Grenoble 1986/7
In 1983, George Batchelor took early retirement (he said he was made an offer that he couldn't refuse, under the Thatcherite early-retirement scheme) and I succeeded him as Head of Department, a position I held until 1991. However, by 1986, I had earned a full sabbatical year, and John Taylor kindly agreed to stand in for me as Head of Department for that academic year. I arranged to spend the first half at MADYLAM in Grenoble, and the second half at UCSD, San Diego.

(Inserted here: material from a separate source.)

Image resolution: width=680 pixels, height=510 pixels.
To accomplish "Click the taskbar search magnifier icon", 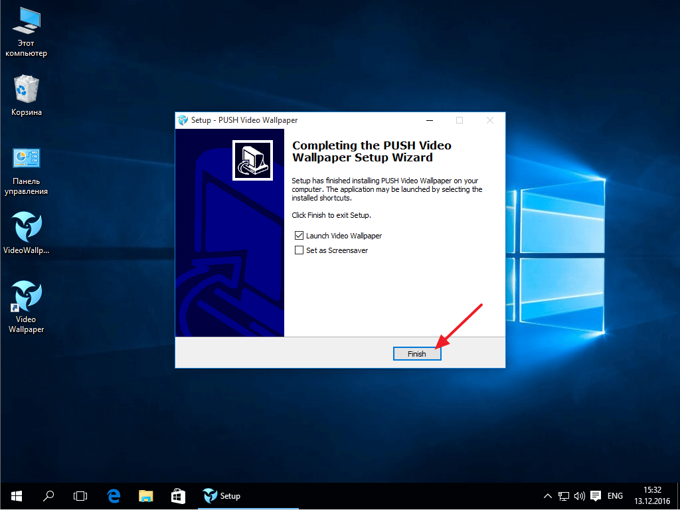I will 48,496.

MADYLAM (the Laboratoire de Magnétodynamique of the Institut Nationale Polytechnique de Grenoble (INPG)) had been founded some years earlier by René Moreau, a leading authority in liquid metal magnetohydrodynamics. During my stay at INPG, I gave a graduate course on turbulence and dynamo theory; one of my class was Pierre Comte, who was later to become partnered with my younger daughter Penelope. I shared an office with Sherwin Maslowe, visiting from McGill University; I met him again 25 years later at an IUTAM Symposium in Fukuoka, Japan, where we shared happy memories.
We rented a chalet at St Hilaire du Touvet on the Plateau des Petites Roches above Grenoble, from René's technical assistant, Robert Bolcato, who became a close friend through that cold winter. He taught us in October how to make cider from a lorryload of fallen apples; it was ready to drink by Christmas when the family came to visit. Our most lofty achievement that winter was to climb the snow-clad Dent de Crolles!